Honteux! jusqu'à 10h la tête sur une pile d'oreillers et le reste du corps enfoui sous la couette...pourtant, je ne clochardise pas comme disait ma grand-mère des gens qui traînent au lit. Non! au contraire je voyage! Ma première évasion 2010 m'entraîne sur Les vaisseaux du coeur, roman de Benoîte Groult dont j'ai parlé dans un précédent billet. C'est ainsi que je commence mes journées les matins où je ne vais pas à la gym, où je ne prends pas le train, où je n'ai pas d'engagement... C'est chaque fois un merveilleux voyage! pas seulement dans l'histoire, l'aventure ou le suspense, pas seulement dans l'atmosphère ou les idées ni dans une époque, mais surtout dans la langue. Surprises et variétés du rythme, des mots et des tournures sont toujours au rendez-vous. C'est ce qui m'a le plus frappé dans mes dernières lectures.

Il faut dire que je suis passée de Carlos Ruiz Zafon, écrivain espagnol qui vit aux Etats- Unis, né en 1964, à André Gide dont l'écriture est tellement raffinée voire un peu maniérée, né presque cent années plus tôt, en passant par George Sand, femme exceptionnelle aux idées révolutionnaires et à l'écriture un peu désuette, aussi terrienne que ses origines, née au début du XIXème.

Voici quelques extraits de mes 3 derniers voyages:

Carlos Ruiz Zafon:
L'ombre du vent est à l'image de son site, sur fond noir d'où sortent des taches de lumières dans les méandres sans fin des tourmentes de la vie.

des phrases que j'ai aimées:

rien ne marque autant un lecteur que le premier livre qui s'ouvre vraiment un chemin jusqu'à son coeur.

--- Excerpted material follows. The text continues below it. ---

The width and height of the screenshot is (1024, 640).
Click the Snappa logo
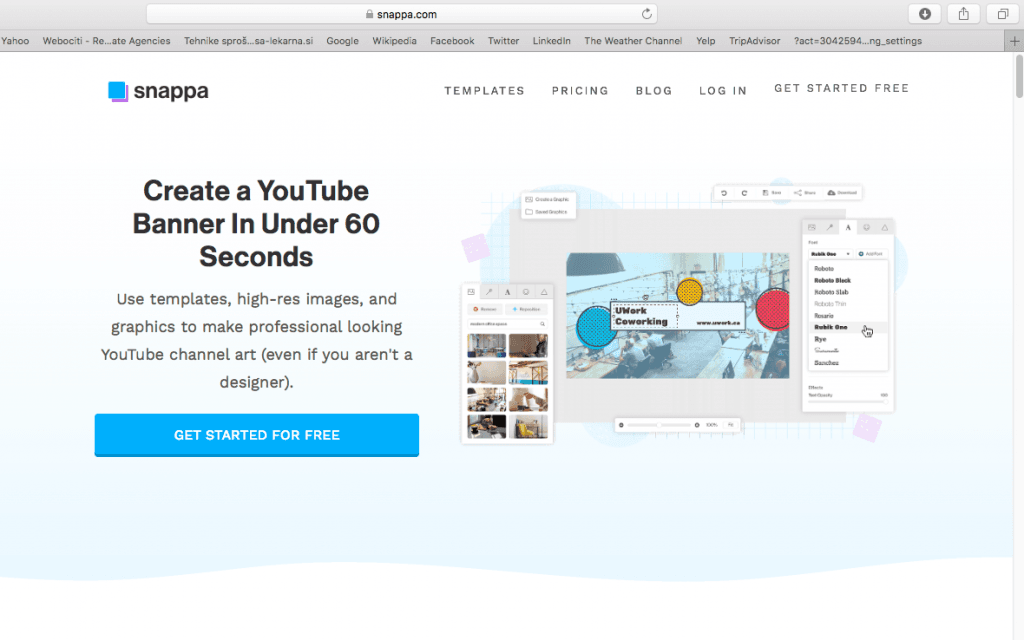point(158,91)
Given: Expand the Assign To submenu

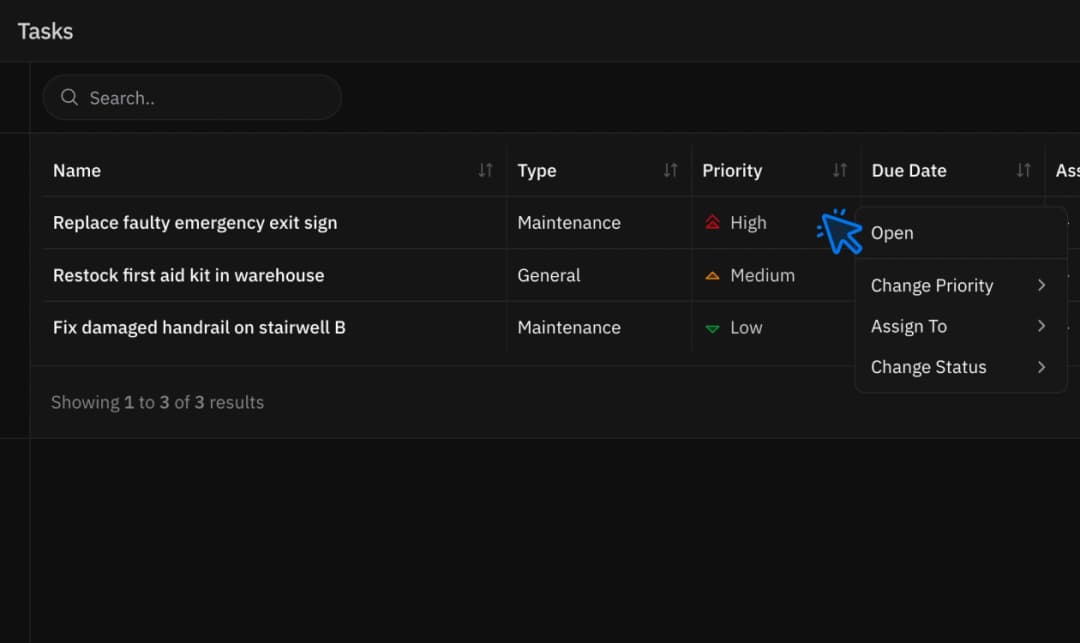Looking at the screenshot, I should 1041,326.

Les mots avec lesquels on empoisonne le coeur d'un enfant, par petitesse ou ignorance, restent enkystés dans sa mémoire et, tôt ou tard, lui brûlent l'âme.

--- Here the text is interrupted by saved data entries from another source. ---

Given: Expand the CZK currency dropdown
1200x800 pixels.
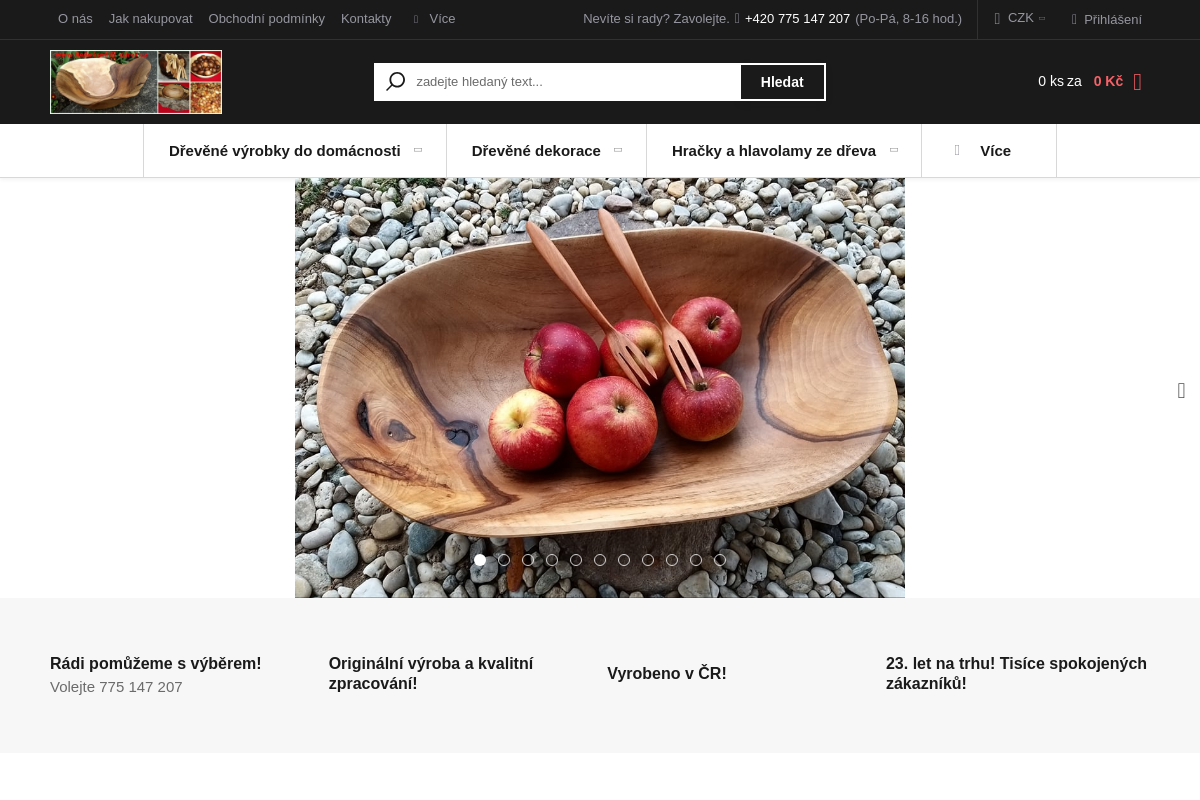Looking at the screenshot, I should tap(1020, 18).
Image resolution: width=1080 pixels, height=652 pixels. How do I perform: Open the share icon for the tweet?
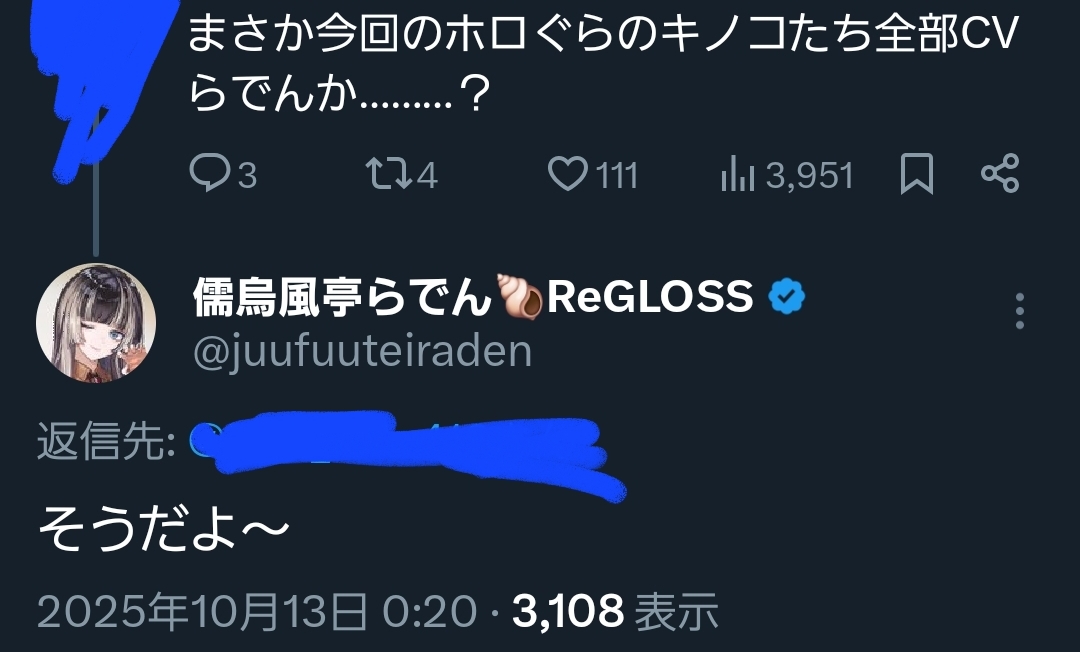(1000, 173)
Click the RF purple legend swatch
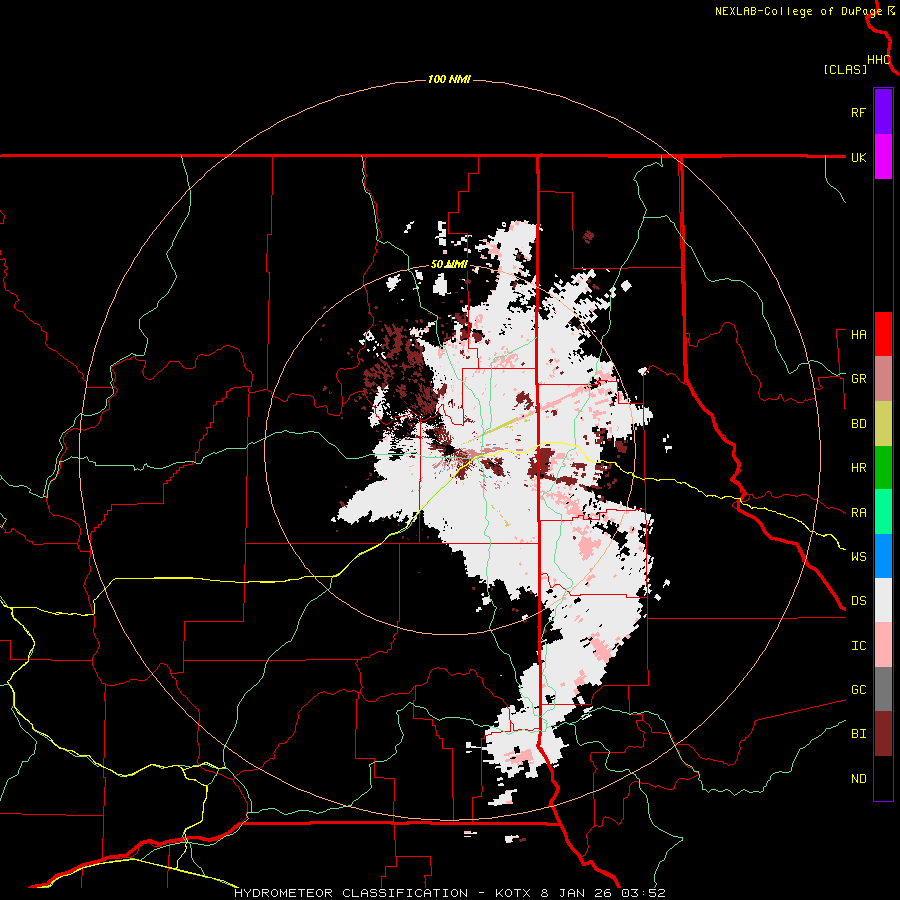900x900 pixels. coord(883,111)
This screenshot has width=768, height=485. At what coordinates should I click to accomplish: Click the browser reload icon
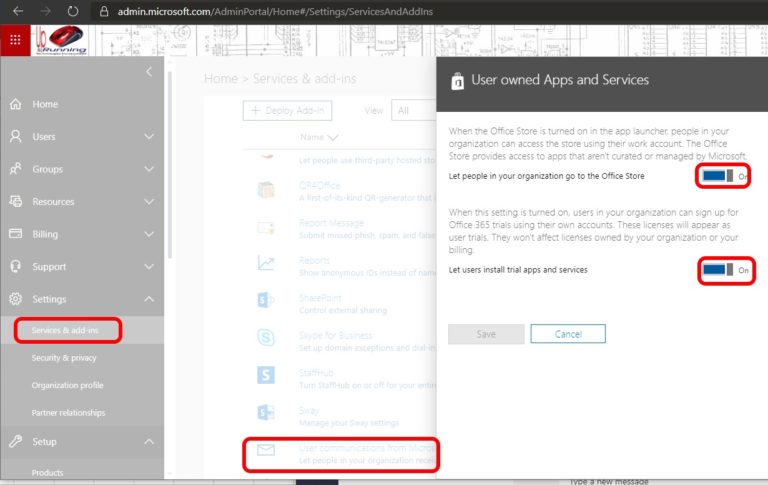[x=72, y=12]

Nous restons vivants tant que quelqu'un se souvient de nous

et une que j'ai eu du mal à accepter:

Faire confiance aux femmes est une chose, et faire confiance à ce qu'elles disent en est une autre.

André Gide:
La symphonie pastorale m'avait bouleversée. Je l'avais découvert en 3ème, au lycée, pendant une heure de colle, alors que j'avais terminé la punition obligatoire. J'ai lu les autres oeuvres au fil des années et relu il y a quelques années La porte étroite pour confirmer mon horreur du sacrifice. Il n'y avait guère que L'Ecole des femmes que je ne connaissais pas et dont l'actualité des propos m'a sidérée:

Quelles réflexions sur l'être et le paraître, le rôle de l'église, la puissance des mots!

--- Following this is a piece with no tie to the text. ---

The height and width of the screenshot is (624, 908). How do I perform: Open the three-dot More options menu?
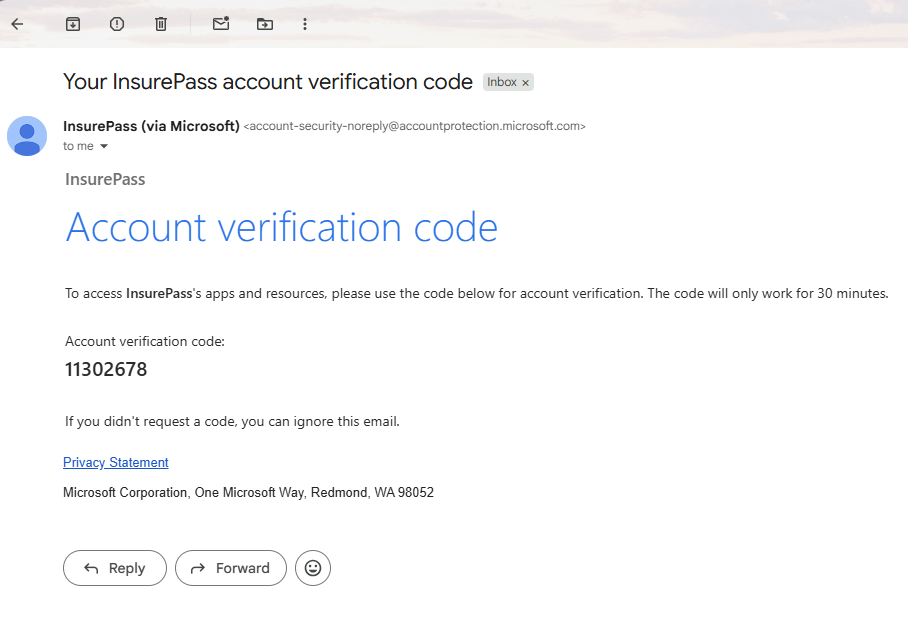(x=305, y=24)
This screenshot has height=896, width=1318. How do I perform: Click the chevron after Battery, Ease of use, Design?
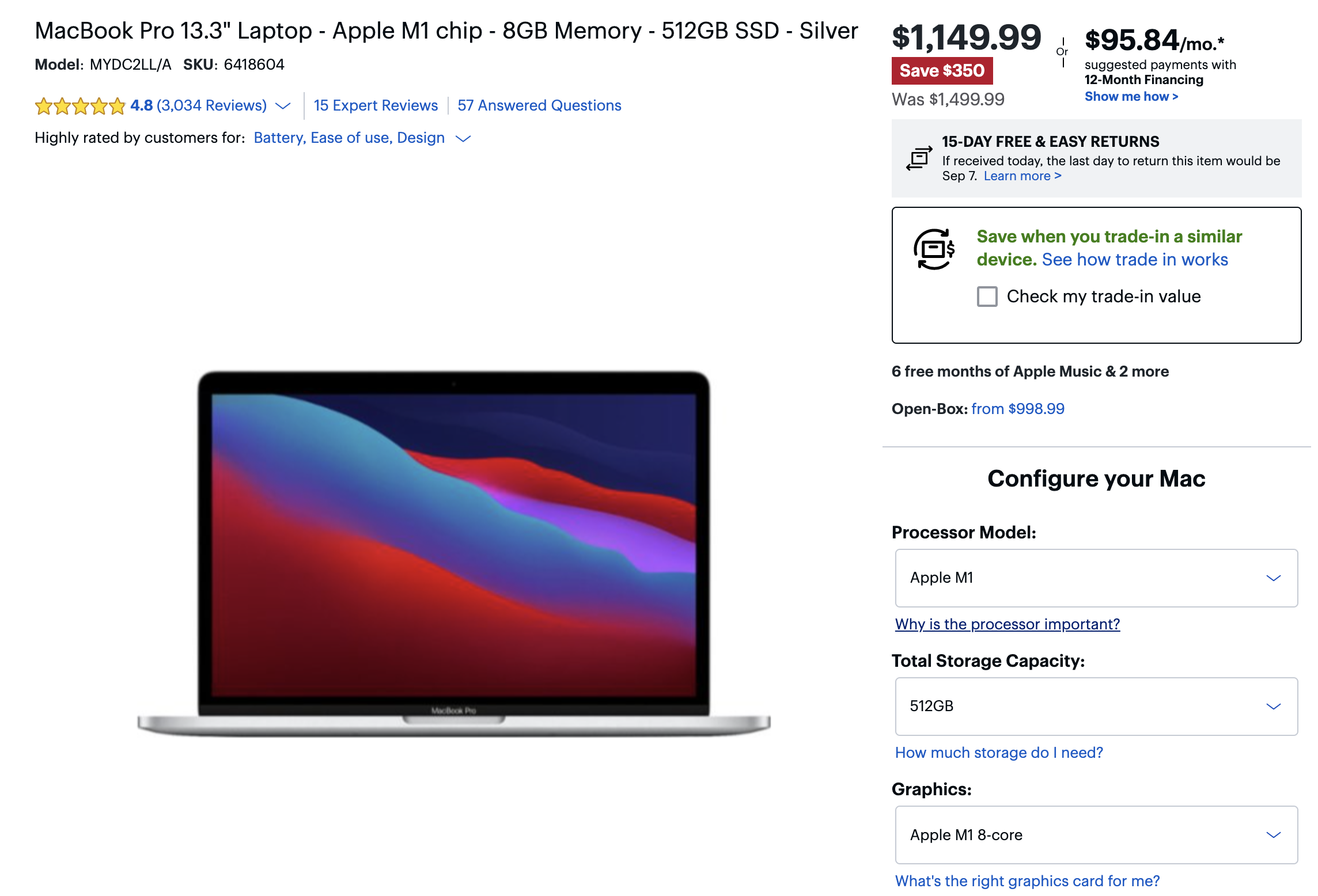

C'est que, au fond, l'Eglise et lui ne se soucient que des dehors. L'abbé s'accomode bien plus volontiers d'un simulacre qui le sert que de ma sincérité qui le gêne

Je sais à présent découvrir dans les grands auteurs du passé, à travers ce qui ne me paraissait que pompe froide et beau langage, beaucoup de confidence, au point que de certains d'entre eux j'ai fait des conseillers secrets, des amis , et c'est souvent pès d'eux que j'ai cherché refuge...car je me sens terriblement seule.

car tout naturellement, et presque malgré soi, on en vient à penser ce que l'on a dit.

George Sand:
Quand Eve m'a demandé si j'avais des livres de George Sand dont elle n'avaitétudié que des extraits à l'école, j'ai cherché en vain dans mes étagères. Et au rayon poche chez Millepages, on ne trouve rien, il faut aller voir au rayon classique. C'est ainsi que j'ai relu chez Eve La Petite Fadette de mon enfance. Je me souvenais bien de l'étage de la bibliothèque de mes parents où elle était rangée et de l'aspect du livre dans la collection Nelson dont j'ai encore quelques exemplaires, mais pas du tout de la finesse psychologique et des idées. Comment l'aurais-je pu à 12 ans?

Landry ne pouvait pas deviner cette jalousie de son frère ; car, de son naturel, il n'avait eu, quant à lui, jalousie de rien en sa vie.

La belle Madelon qui était renommée pour son air sage et pour ses manières fières avec les garçons, était cependant très coquette en dessous, et pas moitié si raisonnable ni si fidèle dans ses amitiés que le pauvre Grelet, dont on avait si mal parlé

Moi, je crois que l'amour me commanderait encore plus que ce que l'amitié me fait faire.

Je crois bien que, quand elle le suivait par les champs et par les chemins, en lui disant des folies et des taquineries pour le forcer à s'occuper d'elle, elle ne savait point encore ce qu'elle faisait, ni ce qui la poussait vers lui.